Eight hours on the most important day of the year
The FCA finds enormous fault with the length of the outage, saying that it betrays a woeful lack of knowledge on the part of the bank about the card processor's business continuity and disaster recovery arrangements. The regulator says that the bank had hardly any idea of how to proceed during such an emergency. It describes the bank's inability to foresee a glitch such as this as an exposure of its customers to "a serious risk of harm." A similar glitch had happened 20 months before.
The regulator has decided that Raphael's failed to 'govern' its crucial outsourced services in six ways.
- It made statements - presumably to the regulators at an earlier date - about its risk appetite and tolerance that were too vague.
- Its service level agreements with the contractors were not 'appropriate.'
- It followed no processes by which it could "identify its critical outsourced services and functions," whatever that means.
- Its plans for continuing its business and recovering from disasters only took account of the services that it performed directly.
- "Raphaels’ initial due diligence on Card Programme Managers and Card Processors did not involve adequate consideration of business continuity arrangements, and its ongoing monitoring of such arrangements was flawed."
- It failed to respond adequately to the earlier outage, which happened in April 2014.

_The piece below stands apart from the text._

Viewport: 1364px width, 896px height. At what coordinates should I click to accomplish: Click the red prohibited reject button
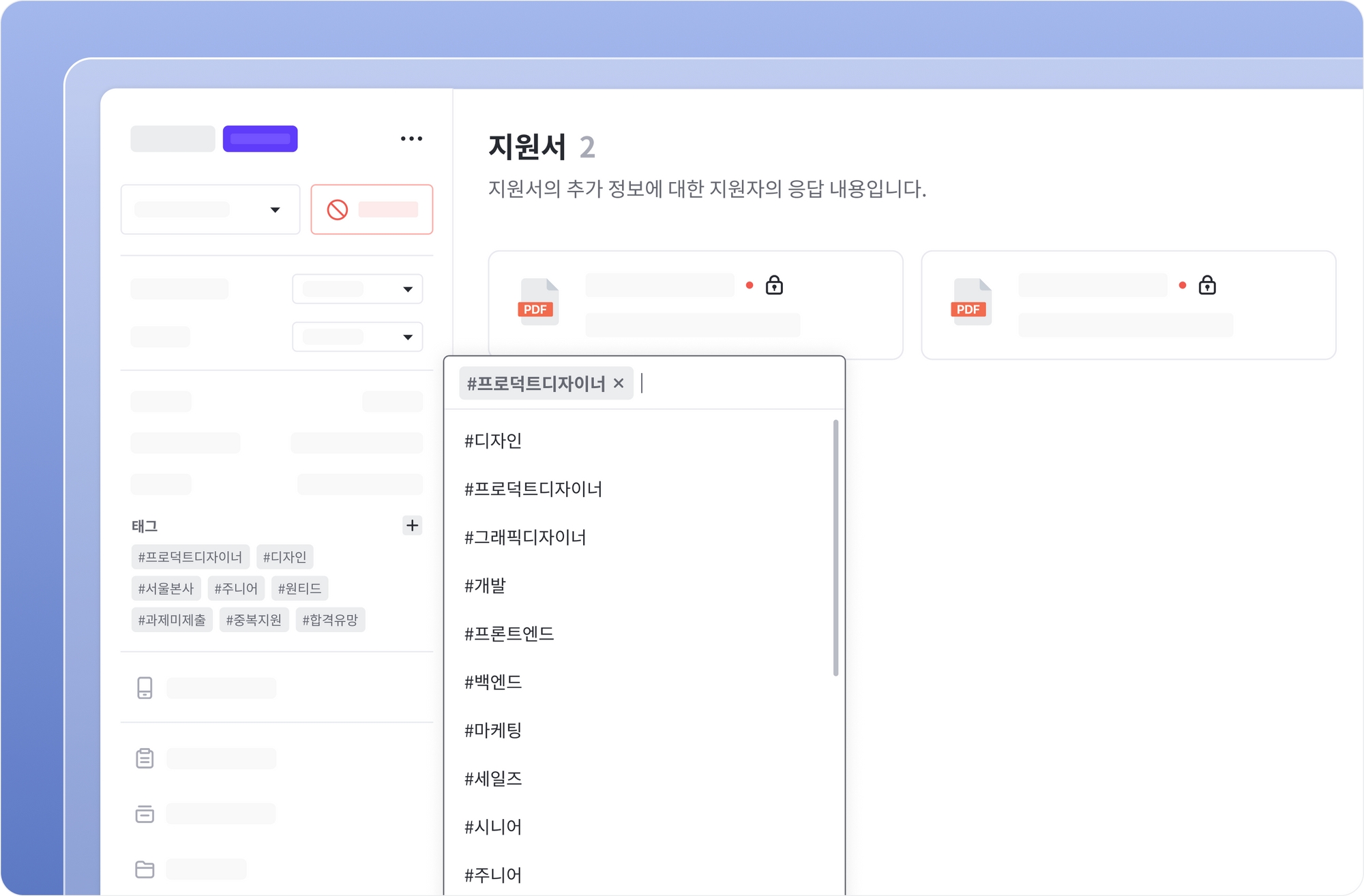click(372, 209)
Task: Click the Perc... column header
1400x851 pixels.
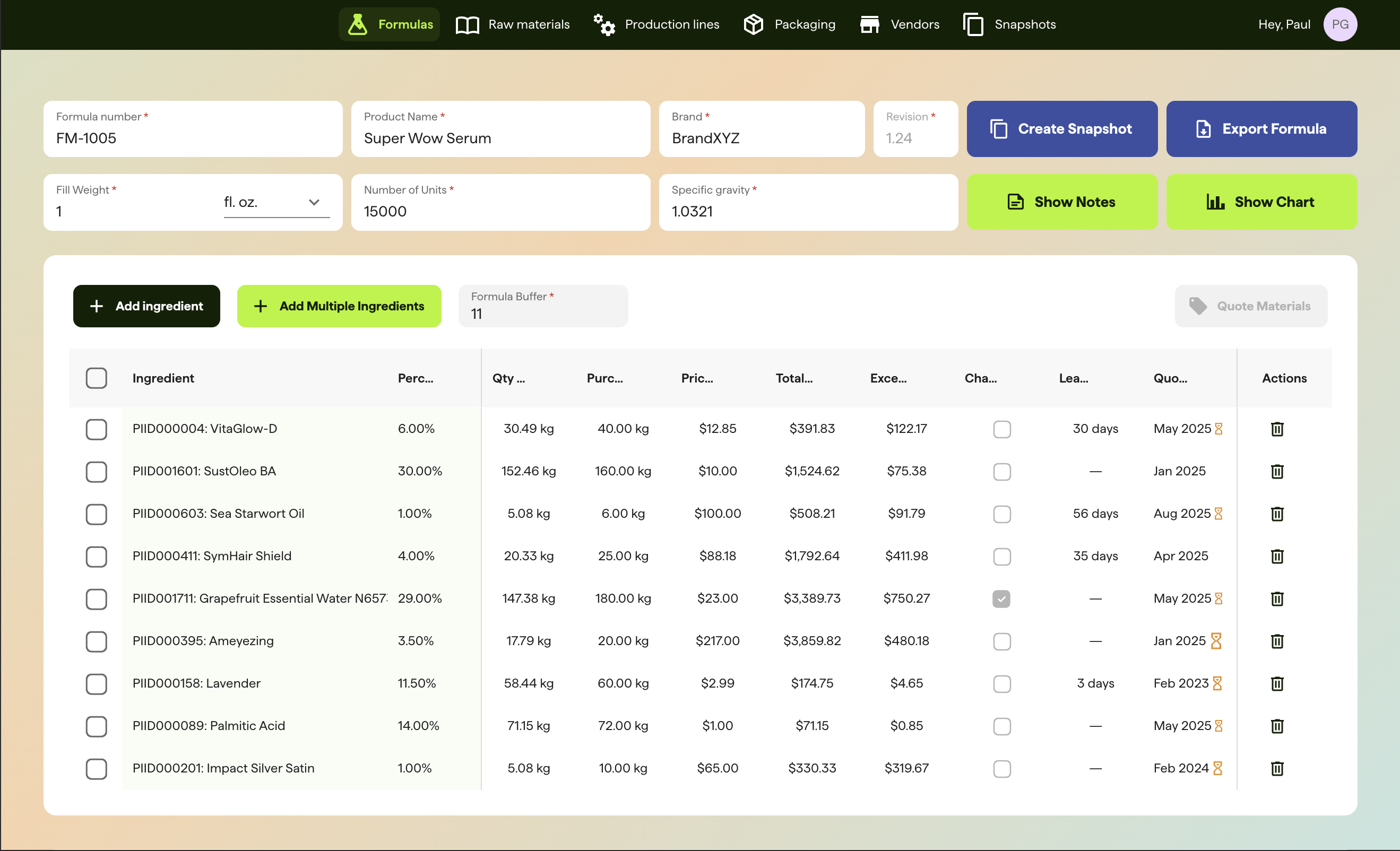Action: click(416, 378)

The FCA accuses Raphael's of failing to comply with its "principles for business" 2 and 3, as well as the applicable provisions of Chapter 8 of the part of it consolidated rulebook that deals with senior management arrangements, systems and controls (SYSC).
Throughout the document the FCA refers to the bank's "card programmes" but does not explain what these are or what the term means. Some of its customers, according to one reference, were also customers of three of these programmes that the outage affected. The FCA's care for these customers is very evident from the following passage.
"All customers who had a transaction declined or who were otherwise unable to access their funds suffered inconvenience. Many are likely to have suffered distress, and some may have suffered financially. As noted above, the affected customers are likely to have included vulnerable customers. Such customers are more likely to be adversely affected than others, at the same time as being less likely to be able to take action to seek redress. Nevertheless, Raphaels took no steps to offer redress to those customers notwithstanding any loss, inconvenience or distress they experienced."
Principle 2 requires every firm, in the vaguest of terms, to conduct its business with due skill, care and diligence. The FCA always reserves the right to decide in every case what the word 'due' means, and its judgments veer wildly from one extreme to the other. Raphaels, it says, flouted principle 2 by failing to take proper steps in response to the IT incident of 2014 to investigate its underlying cause and the effect that it had on its customers. The bank's failure to "review the adequacy of the card processor’s business continuity and disaster recovery arrangements to manage similar future incidents" fits in here.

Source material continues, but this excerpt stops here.